17
Fast-Nop
261d

You think jQuery would finally have died after the IE era? Or that it would only be used to still pander to IE users?

Well... nope: https://w3techs.com/technologies/... says jQuery 3 has overtaken jQuery 1, which was the only version to even polyfill IE.

WTF is wrong with web devs, just WHY?! jQuery's use cases are shit that would be simpler and with less code without jQuery, shit that should be done in CSS instead, or shit that doesn't belong on websites to begin with.

Comments
  • 1
    Magento...
    Atlassian....

    Any larger web frontend that is older than 5-10 years and that will never get migrated for the sole reason that maintenance plus selling support is more efficient than investing in modern stack.

    Atlassian realized just 2 years ago I think that Postgres 9 (!!!!) with it's initial release in 2010 and last release in 2015 if I'm not wrong should be replaced with Postgres 12.... Any version other than 9 was unsupported in the whole product line if I remember correctly.

    It's blazingly incompetent stupidity.
  • 1
    @IntrusionCM Incidentally, I remember Atlassian only for their atrocious Jira and Magento for their security problems.
  • 12
    I never got the hate for jQuery. It was a fabulously robust solution that pushed the issue that web content should be responsive to the end user.

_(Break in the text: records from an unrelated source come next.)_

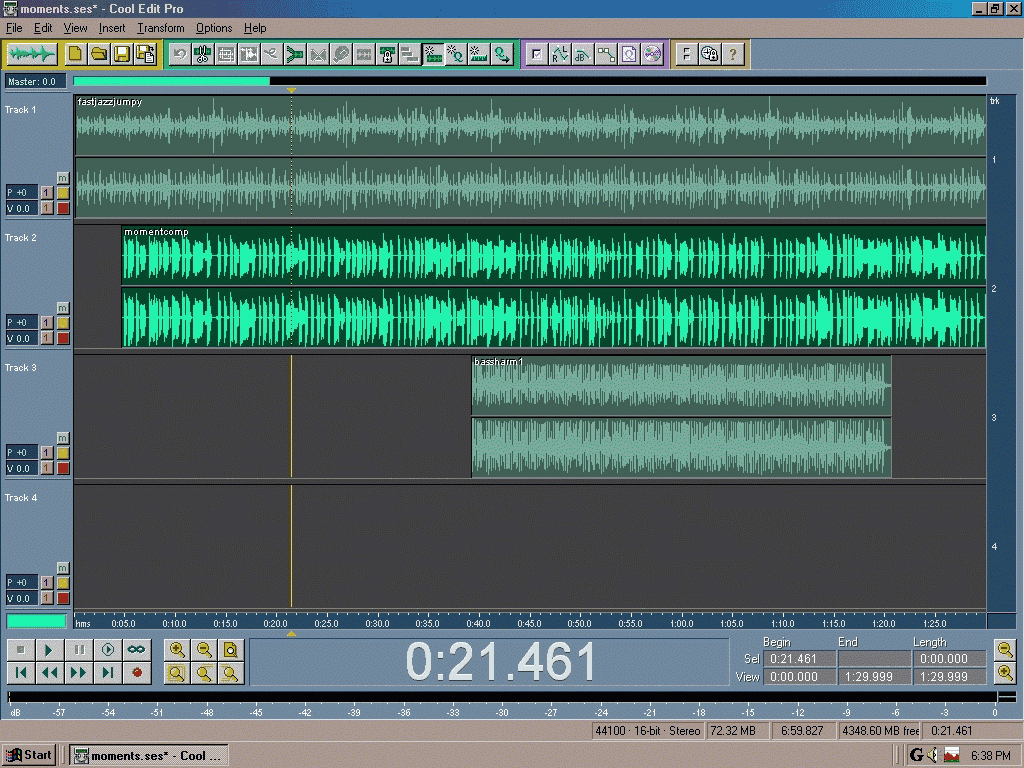The width and height of the screenshot is (1024, 768).
Task: Open Track 4 pan P +0 field
Action: [x=22, y=583]
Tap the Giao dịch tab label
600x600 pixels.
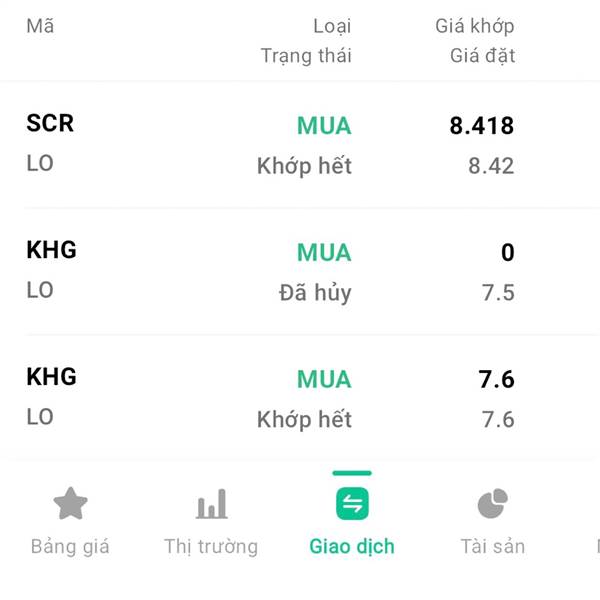[352, 546]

    I still think it's far easier to use than native js only because of my extensive experience in CSS selectors and would probably still use it if a client required a static HTML site that didn't/couldn't be built with something like Vue.
  • 4
    @sariel So basically use cases 1, see also https://youmightnotneedjquery.com, and 2, abusing JS to do CSS' job.
  • 0
    @sariel abusing vue.js is nice though. We can just static link it into anything in order to have it working anywhere. Going to use it if js DOM is not an issue
  • 8
    jQuery is still WAY BETTER than react on poerfomance side ... so...

    For me anyone using react is an idiot. jQuery is better
  • 1
    Eh, I won't use JS for anything new these days but I still have projects lying around using it.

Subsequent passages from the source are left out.